HPC introduction

HPC introduction#

Introduction#

Contemporary astronomical research would be impossible without computational resources. From designing our instruments to creating the final figures of research manuscripts, we use a broad range of computing power and storage.

Two general trends can be seen in the last 1-2 decades: (1) astronomical problems require a wide range of different resources to tackle the widely varying needs of projects, and (2) the data volumes produced by astronomical projects are growing very fast. These two trends are related. Let’s look at specific examples in the context of work at MPIA.

Researchers are used to tackling computational problems on dedicated desktops. As laptops have become more powerful, the need for dedicated desktops has decreased. A wide range of small-scale computing tasks can be handled perfectly on laptops. For instance, exploring and visualizing large datasets (e.g., Gaia), and simple to complex inference problems (e.g., calibration and data reduction).

But many research problems these days can outgrow the capabilities of the desktop/laptop computer. For instance, exploring the TNG simulations to extract the merger history of some galaxies, inferring the properties of millions of stars. If you want to cross-validate a model, you need to run multiple times a training/testing workflow (e.g., K-fold or leave-one-out) – each could take hours. Since each run is independent of all others and given enough computers, it’s theoretically possible to run them all simultaneously (in parallel). The limitations often come from the timescale rather than feasibility: a standard laptop could cross-validate any model, but the task could take months.

If you want to implement state-of-the-art physical models, calculations become more complex and expensive, such as going from 2D-LTE stellar atmospheres to 3D-NLTE simulations or extensive N-Body simulations (e.g., TNG), for instance. In these research problems, the calculations in each sub-region of the simulation are largely independent of other regions of the simulation (apart from these edges). Running each region’s calculations simultaneously (in parallel) and communicating selected results to the adjacent areas as needed is possible. Both the amount of data and the number of calculations increase significantly, and it’s theoretically possible to distribute them across multiple computers communicating over a shared network.

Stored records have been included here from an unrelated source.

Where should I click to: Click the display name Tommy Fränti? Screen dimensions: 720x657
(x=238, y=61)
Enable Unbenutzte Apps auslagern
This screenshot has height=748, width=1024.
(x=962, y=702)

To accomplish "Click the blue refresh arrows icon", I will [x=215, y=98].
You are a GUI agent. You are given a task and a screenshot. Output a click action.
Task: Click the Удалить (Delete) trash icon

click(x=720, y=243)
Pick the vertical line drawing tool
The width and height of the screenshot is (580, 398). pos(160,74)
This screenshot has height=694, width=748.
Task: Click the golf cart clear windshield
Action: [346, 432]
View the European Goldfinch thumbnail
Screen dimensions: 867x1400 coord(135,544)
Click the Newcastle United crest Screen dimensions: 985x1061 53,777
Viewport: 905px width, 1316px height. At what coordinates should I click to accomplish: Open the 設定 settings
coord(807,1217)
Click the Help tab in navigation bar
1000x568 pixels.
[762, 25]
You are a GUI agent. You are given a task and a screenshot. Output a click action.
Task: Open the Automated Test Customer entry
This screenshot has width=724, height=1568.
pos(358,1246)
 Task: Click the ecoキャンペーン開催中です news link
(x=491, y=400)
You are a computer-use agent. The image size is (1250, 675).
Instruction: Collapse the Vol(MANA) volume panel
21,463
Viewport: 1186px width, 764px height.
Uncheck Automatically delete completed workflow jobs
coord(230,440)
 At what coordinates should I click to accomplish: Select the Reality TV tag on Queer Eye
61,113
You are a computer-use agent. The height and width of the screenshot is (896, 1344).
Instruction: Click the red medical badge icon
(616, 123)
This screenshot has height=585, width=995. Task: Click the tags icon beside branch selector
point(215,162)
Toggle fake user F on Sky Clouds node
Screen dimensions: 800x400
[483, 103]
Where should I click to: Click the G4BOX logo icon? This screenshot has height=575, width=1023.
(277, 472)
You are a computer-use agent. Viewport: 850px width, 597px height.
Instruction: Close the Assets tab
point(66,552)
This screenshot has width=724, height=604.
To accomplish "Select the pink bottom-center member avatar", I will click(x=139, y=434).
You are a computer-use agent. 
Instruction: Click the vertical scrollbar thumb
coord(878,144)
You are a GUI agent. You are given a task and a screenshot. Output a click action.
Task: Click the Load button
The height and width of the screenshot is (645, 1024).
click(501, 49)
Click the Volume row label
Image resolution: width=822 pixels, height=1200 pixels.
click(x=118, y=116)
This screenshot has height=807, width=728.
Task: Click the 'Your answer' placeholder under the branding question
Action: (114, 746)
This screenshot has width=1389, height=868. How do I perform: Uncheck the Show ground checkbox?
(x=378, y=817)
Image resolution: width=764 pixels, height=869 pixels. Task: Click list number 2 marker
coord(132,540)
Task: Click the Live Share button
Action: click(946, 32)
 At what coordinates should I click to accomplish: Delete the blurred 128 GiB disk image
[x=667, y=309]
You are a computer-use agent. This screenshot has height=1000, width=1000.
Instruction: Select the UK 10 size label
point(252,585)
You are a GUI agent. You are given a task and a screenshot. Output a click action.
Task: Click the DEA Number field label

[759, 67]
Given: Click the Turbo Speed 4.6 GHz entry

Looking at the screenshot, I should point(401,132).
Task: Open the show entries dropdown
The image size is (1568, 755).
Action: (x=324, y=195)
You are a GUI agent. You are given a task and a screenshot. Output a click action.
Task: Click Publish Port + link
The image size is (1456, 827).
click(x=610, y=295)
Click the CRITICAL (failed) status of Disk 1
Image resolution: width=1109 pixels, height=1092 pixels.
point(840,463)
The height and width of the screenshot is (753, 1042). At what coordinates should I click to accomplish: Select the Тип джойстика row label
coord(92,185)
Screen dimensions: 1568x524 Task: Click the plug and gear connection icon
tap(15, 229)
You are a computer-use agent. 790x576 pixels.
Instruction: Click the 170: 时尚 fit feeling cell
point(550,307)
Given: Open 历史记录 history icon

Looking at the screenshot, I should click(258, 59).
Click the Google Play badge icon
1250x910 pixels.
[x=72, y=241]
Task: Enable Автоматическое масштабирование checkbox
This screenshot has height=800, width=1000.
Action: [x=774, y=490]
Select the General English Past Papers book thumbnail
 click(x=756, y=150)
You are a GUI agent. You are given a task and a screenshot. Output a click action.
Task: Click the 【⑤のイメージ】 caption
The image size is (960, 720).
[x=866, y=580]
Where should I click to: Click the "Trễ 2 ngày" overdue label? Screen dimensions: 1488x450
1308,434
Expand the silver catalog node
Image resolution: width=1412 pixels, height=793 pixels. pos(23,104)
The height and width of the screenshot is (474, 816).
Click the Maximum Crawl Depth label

In all these cases, having bigger computers would help.

HPCs: High-Performance Computing systems#

HPCs (High-Performance Computing systems) are powerful computing systems designed to tackle complex and large-scale computations: for instance, intensive data processing, simulation, modeling, and analysis. HPC systems comprise several interconnected high-capacity computing nodes, each with multiple processors (CPUs, GPUs, etc.), high-speed networks, and large amounts of memory and storage. Their primary goal is to process large amounts of data in parallel across multiple machines sharing calculations using advanced algorithms and programming models such as MPI (Message Passing Interface) and OpenMP (Open Multi-Processing).

What is parallelism?#

In the context of scientific analysis, parallelism refers to the ability to perform multiple calculations at the same time. This can be achieved by using multiple processors or cores, or by dividing the calculations into smaller independent tasks and assigning them to different processors or cores. Parallelism can significantly speed up the time it takes to perform scientific analyses, such as simulations, data analysis, and machine learning.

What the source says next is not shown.